Alors que la France enregistre un nombre de naissances historiquement bas, l’économiste Maxime Sbaihi « expert-associé sur les questions économiques et démographiques » analyse les causes profondes de cette baisse et remet en question l’efficacité des politiques monétaires et fiscales pour inverser la tendance.
« On n’achète pas la fécondité » : Maxime Sbaihi décrypte la crise démographique
Journaliste : L’Insee a récemment publié des chiffres alarmants sur la natalité en France. Pourquoi la question de la dénatalité est-elle si complexe à traiter ?

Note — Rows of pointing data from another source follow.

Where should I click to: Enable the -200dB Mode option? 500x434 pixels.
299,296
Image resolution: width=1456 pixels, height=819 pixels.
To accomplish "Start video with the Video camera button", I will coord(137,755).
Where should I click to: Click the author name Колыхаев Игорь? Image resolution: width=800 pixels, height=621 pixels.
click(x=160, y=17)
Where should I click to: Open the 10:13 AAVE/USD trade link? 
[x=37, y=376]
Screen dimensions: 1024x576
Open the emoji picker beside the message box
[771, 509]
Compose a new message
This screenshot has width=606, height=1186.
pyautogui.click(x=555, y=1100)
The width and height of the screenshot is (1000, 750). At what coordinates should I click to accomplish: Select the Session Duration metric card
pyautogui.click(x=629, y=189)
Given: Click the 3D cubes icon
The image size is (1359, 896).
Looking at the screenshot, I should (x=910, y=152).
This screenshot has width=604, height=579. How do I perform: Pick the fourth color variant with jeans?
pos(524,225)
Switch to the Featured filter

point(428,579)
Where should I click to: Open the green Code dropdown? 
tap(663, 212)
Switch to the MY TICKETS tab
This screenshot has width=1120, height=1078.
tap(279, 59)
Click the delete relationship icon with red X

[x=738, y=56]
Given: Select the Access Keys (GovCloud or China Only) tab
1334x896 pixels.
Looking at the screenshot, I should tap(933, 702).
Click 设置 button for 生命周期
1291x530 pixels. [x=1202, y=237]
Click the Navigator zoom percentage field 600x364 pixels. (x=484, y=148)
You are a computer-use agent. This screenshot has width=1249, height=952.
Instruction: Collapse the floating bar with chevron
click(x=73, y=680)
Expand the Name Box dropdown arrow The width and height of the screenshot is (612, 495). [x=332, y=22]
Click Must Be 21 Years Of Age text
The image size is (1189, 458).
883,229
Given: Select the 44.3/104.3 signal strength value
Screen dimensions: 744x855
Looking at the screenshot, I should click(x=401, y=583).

Maxime Sbaihi : La baisse des naissances est un phénomène multifactoriel. Ce n’est pas une simple question d’incitations économiques. Le logement, les revenus, les modes de garde ou encore le climat social jouent un rôle essentiel dans la décision d’avoir un enfant. Les gouvernements sont démunis face à cette problématique, car il n’existe pas de levier unique pour relancer la natalité. Malheureusement, beaucoup de décideurs politiques s’accrochent à l’idée que l’on peut inverser la tendance avec des aides financières, alors que la fécondité réagit très peu aux incitations monétaires ou fiscales.
Moins de naissances, un impact direct sur l’économie
Journaliste : Quand on parle de dénatalité, on évoque souvent son impact sur le système des retraites, mais moins sur la consommation. Pourquoi ?
Maxime Sbaihi : C’est vrai que l’attention est principalement portée sur les retraites, car notre modèle social repose sur une répartition démographique équilibrée. Pourtant, les effets économiques de la baisse des naissances sont immédiats. Les secteurs liés à la petite enfance, comme l’alimentation pour bébés, l’habillement ou les jouets, ressentent déjà une baisse de la demande. En Italie, la marque Plasmon a même lancé une campagne publicitaire choc, « Adamo 2025 », qui imagine le dernier enfant né dans le pays. Cela montre à quel point l’industrie est préoccupée par la chute des naissances et ses répercussions sur le marché.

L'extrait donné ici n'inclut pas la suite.